Three Practice Elements Athletes Need to Learn from Failure
The best way to help athletes learn from failure is to start with how they practice. Moreover, the best way to do this is to incorporate the following three elements into the athlete’s practice process.
1) Video review
Most athletes will only review video when they do something well. Often, they will only review the video of their mistakes if a coach deliberately sits them down and plays the video directly for them. Therefore, this is what coaches must do by making video review an intentional part of their practice schedule.
Football coaches are known for being masters of video review. Typically, the best football coaches review every play, every player, every practice, and every game every day. Then they take what they learn in those videos and transfer that learning to their athletes.
While this may seem extreme, I suggest coaches in other sports consider the science behind why this extreme method of video review works. This science starts with the research on self-efficacy pioneered by psychologist Albert Bandura.
Bandura defines self-efficacy as the exercise of control over things that affect your life. I like to describe self-efficacy as the mindset you use to control your destiny.
Bandura’s research shows that higher levels of self-efficacy equate to higher levels of effort and belief in that effort producing results. Moreover, depending on the context, self-efficacy can either go up or down. For example, an athlete who plays basketball can have high self-efficacy on defense and low self-efficacy on offense. Or a wrestler can have high self-efficacy scoring with takedowns, but low self-efficacy escaping when on bottom.
Because self-efficacy has a direct correlation with effort and belief, it also has a direct correlation with results. In sports, seeing is believing. What’s more, belief leads to effort and this combination is what increases self-efficacy. Correspondingly, the first step to learning from failure is using video review to get athletes to believe.
Specifically, athletes must use video review to believe two things:
- There are things under their control that can make them better by using muscle memory to be more accurate, faster, and efficient.
- They can turn what they see on video from a mental model into a skill they can master.
2) Inhibitory Control
When an athlete fails by making the same exact mistake they made previously, something isn’t clicking. Furthermore, if they keep making that same mistake, they aren’t ready to learn. At this point, failure is a habit. Moreover, this particular type of habit has a name psychologist call inhibitory control.

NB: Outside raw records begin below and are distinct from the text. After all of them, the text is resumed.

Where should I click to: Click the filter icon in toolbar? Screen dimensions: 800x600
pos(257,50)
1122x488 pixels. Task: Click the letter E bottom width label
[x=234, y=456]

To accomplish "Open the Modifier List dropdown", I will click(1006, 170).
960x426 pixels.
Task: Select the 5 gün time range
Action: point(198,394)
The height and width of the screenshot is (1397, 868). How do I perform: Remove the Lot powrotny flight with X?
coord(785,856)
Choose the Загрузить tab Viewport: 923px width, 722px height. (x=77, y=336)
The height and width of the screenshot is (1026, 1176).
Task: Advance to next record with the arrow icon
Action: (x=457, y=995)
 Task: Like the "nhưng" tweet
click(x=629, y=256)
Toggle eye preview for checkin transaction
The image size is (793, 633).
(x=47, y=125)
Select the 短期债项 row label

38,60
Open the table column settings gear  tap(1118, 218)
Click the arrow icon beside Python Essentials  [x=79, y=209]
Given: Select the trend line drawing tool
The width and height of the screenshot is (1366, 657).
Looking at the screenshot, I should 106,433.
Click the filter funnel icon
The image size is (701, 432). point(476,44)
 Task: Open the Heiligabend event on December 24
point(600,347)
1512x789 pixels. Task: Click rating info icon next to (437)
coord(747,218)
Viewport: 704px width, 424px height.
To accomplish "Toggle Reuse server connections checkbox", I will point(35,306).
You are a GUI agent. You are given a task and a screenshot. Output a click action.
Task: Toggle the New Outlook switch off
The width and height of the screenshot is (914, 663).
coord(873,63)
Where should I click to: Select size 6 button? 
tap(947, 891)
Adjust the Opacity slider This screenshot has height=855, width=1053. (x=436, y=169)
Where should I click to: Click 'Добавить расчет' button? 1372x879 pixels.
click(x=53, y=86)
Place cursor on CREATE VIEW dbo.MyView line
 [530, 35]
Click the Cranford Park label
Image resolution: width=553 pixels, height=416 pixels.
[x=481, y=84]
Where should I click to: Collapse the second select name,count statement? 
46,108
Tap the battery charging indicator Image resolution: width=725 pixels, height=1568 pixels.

Inhibitory control describes one’s ability (or lack thereof) to stop choosing a behavior when a better behavior is available. Consequently, athletes must develop inhibitory control to learn from failure.
There is always a temptation to select the instinctive, obvious behavior. Especially when you have done something a certain way multiple times in the past.
Therefore, learning how to exhibit inhibitory control is a skill not a talent. In other words, no one is born with a talent that makes them automatically good at inhibitory control. It’s something you must develop through practice, and this practice starts with questioning your habits using the strategic mindset.
3) Strategic Mindset
The strategic mindset is a mindset that allows one to identify the levers of performance improvement. What’s more, those with the strategic mindset can see the “why” behind those levers as well as use that “why” to recognize and overcome flaws in performance.
Research suggests that those who employ a strategic mindset make more progress towards their goals than those who don’t. The research concludes with the following summation:
Our three studies pointed toward the role of a strategic mindset. Across the three studies and 864 participants, this mindset predicted people’s tendency to generate and apply metacognitive strategies as they pursued challenging goals. Moreover, the more people reported employing such strategic behavior during goal pursuit, the more progress they actually made toward achieving their goals across different domains of life. These included students’ college grade point averages (Study 1), adults’ professional, educational, health, and fitness goals (Study 2), and performance on a novel task (Study 3). Thus, as we hypothesized, a strategic mindset indirectly predicted goal achievement.
In addition to this conclusion, I think it’s important to note the types of questions those with the strategic mindset ask themselves. The research specifically points to one’s ability to question themselves as a key indicator of having a strategic mindset. Furthermore, the research also suggest that people can be taught how to ask themselves questions and in turn learn to apply the strategic mindset.
Within the notes of the research study, I found 7 specific questions those with the strategic mindset used to improve their performance. Without doubt, these questions are not an end all be all list. They only represent a type of question. Metacognition questions to be exact. Metacognition is when you think about how you think and then use what you learn to improve your thinking.
In short, these metacognition questions facilitate the process of learning, whether it’s learning after a failure or a success. I recommend all athletes keep this list as a reference. Having a primer list of questions to help an athlete think about how they can get better is priceless. Especially when stuck in a performance plateau or when facing a decrease in performance.
- What can I do that’s within my control to improve?
- Is there a way to make a small change so I can do this even better?
- How else can I do this by taking a completely different approach?
- What can I do that’s within my control to help myself master the concepts giving me the most trouble?
- How can I be more effective in my preparation or execution?
- How can I keep track of how effective my approach is going forward?
- What can I do differently right now that will help me in the future?